Border county sound

The Irish Times - Friday - The Ticket - - Music Reviews -

THE FLAWS Achiev­ing Vague­ness Ar­rivals Dun­dalk is home to The Corrs, but it’s also been the stomp­ing ground of The Flaws, and not a fid­dle or a did­dle in sight. The quar­tet hail from var­i­ous parts of Mon­aghan and Louth, but they cut their teeth play­ing gigs in Dun­dalk’s Spirit Store, grad­u­at­ing from indie no-marks to se­ri­ous alt.rock con­tenders. Spirit Store pro­pri­etor Derek Turner saw some­thing spe­cial go­ing on here and took The Flaws un­der his wing, lead­ing them through an abortive ma­jor la­bel deal and into Grouse Lodge to record this ma­ture, ac­com­plished de­but with pro­ducer Gareth Man­nix.

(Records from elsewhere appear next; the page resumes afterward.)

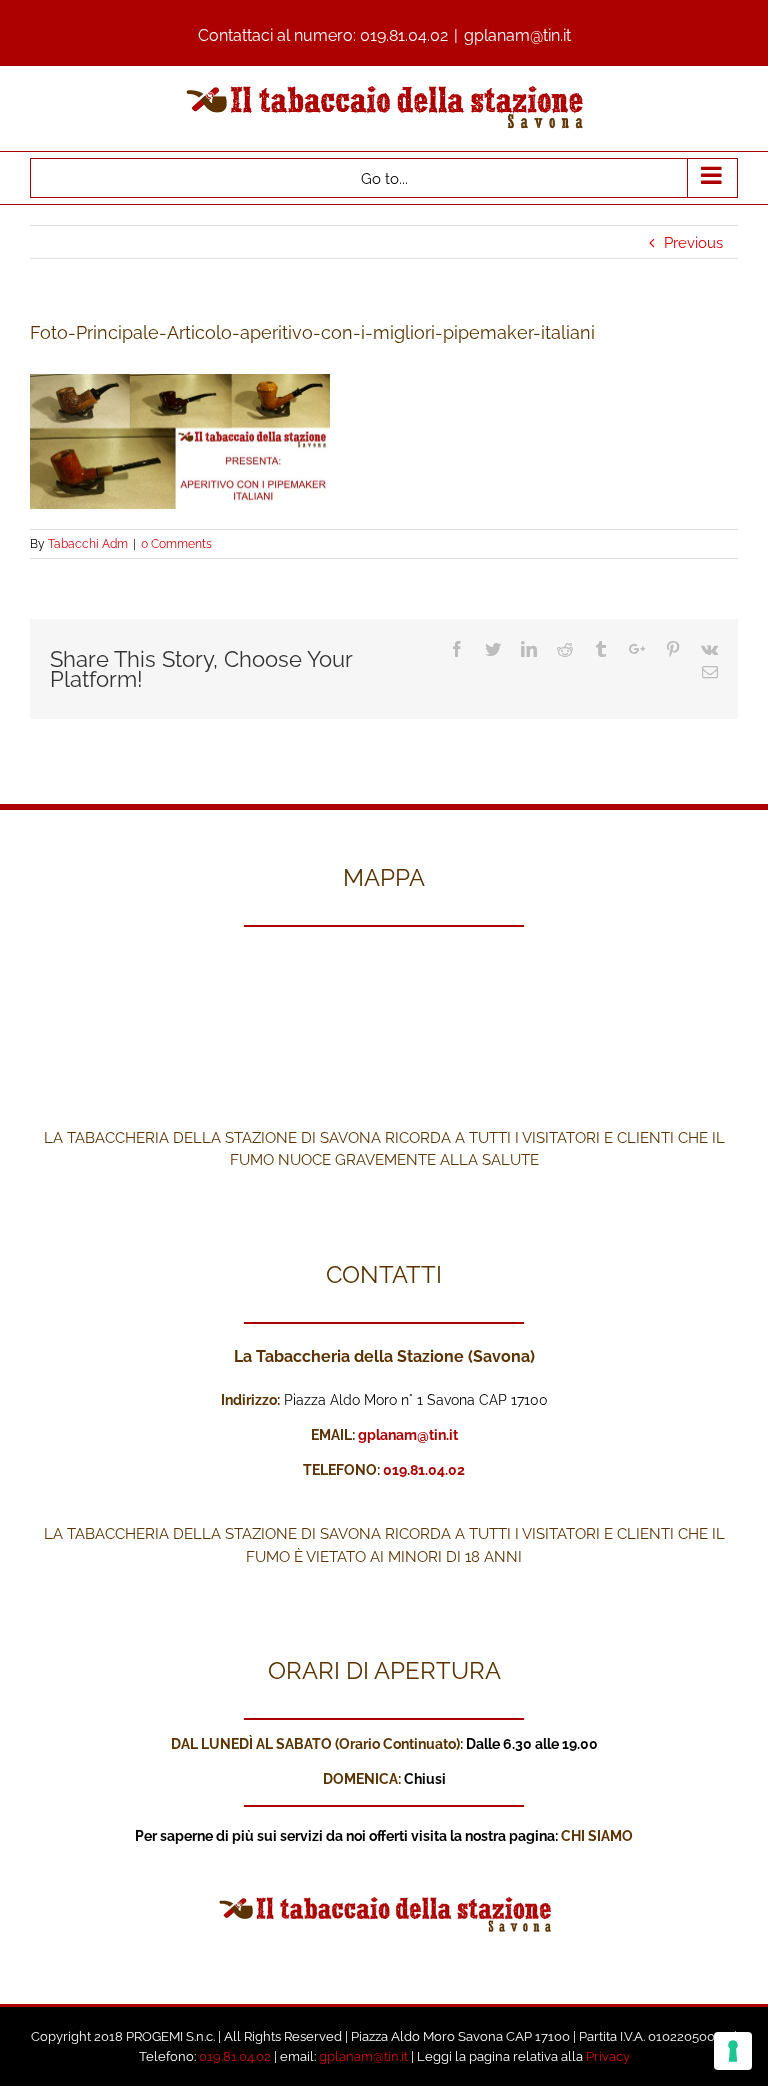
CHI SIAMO (597, 1836)
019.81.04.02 (404, 35)
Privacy (608, 2056)
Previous (693, 243)
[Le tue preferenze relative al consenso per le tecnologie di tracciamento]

Tread­ing a fine line be­tween Mum-rock earnest­ness and Killers-style pre­ten­tious­ness, the band find them­selves in a very re­spectable mid­dle ground, com­ing across as not too shal­low but not too up them­selves ei­ther. Open­ing track You and I sets the scene with crafty con­fi­dence, singer and lyri­cist Paul Finn step­ping for­ward and voic­ing the band’s col­lec­tive vi­sion with ad­mirable skill and re­straint.

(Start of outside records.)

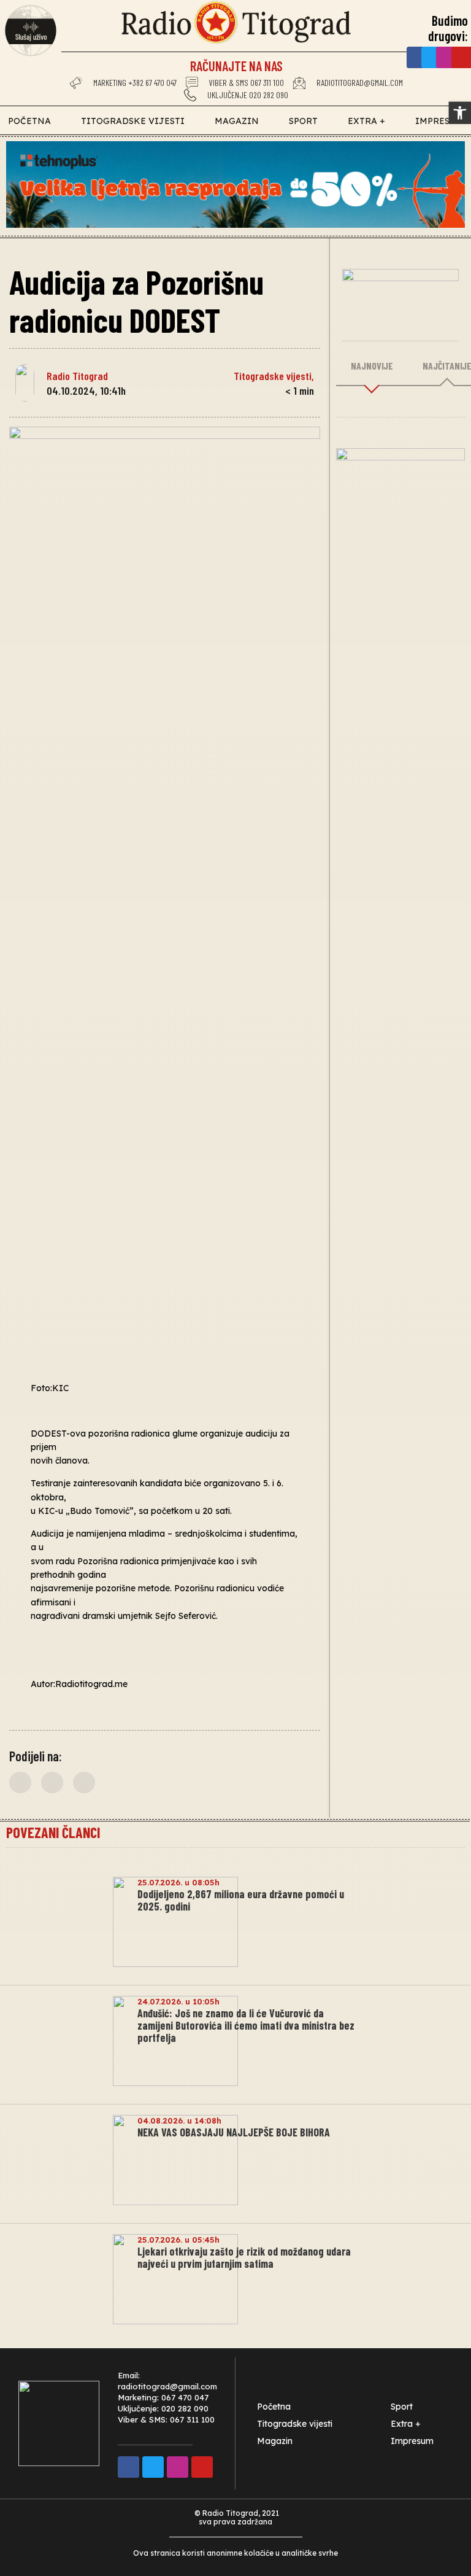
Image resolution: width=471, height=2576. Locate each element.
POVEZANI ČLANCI (53, 1832)
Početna (29, 120)
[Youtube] (202, 2467)
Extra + (366, 120)
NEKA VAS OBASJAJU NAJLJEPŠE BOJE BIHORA (233, 2132)
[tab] (372, 366)
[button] (20, 1782)
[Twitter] (432, 57)
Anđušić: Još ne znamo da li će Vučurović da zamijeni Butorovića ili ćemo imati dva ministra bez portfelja (245, 2025)
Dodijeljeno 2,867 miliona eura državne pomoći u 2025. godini (240, 1900)
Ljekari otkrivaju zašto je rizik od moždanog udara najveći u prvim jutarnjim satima (244, 2257)
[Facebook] (417, 57)
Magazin (237, 120)
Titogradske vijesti (133, 120)
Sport (303, 120)
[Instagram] (447, 57)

Slow Dance may tap the shoul­ders of that el­e­gantly flawed Dublin four-piece, U2, but No Room, 1981, Six­teen and Idolise are closer to the lean, stream­lined sound of The Im­me­di­ate and Deloren­tos. And when they do re­mind you of bands past, it tends to be the good ’uns, such as Echo & the Bun­ny­men and New Or­der.

Th­ese days, any bunch of chancers can knock off an album in their par­ents’ garage and put them­selves on Bebo, but it takes a band with a lit­tle more fire in their bel­lies and a lot more ideas in the bank to make as cred­itable a de­but as this one. A flawed gem in­deed.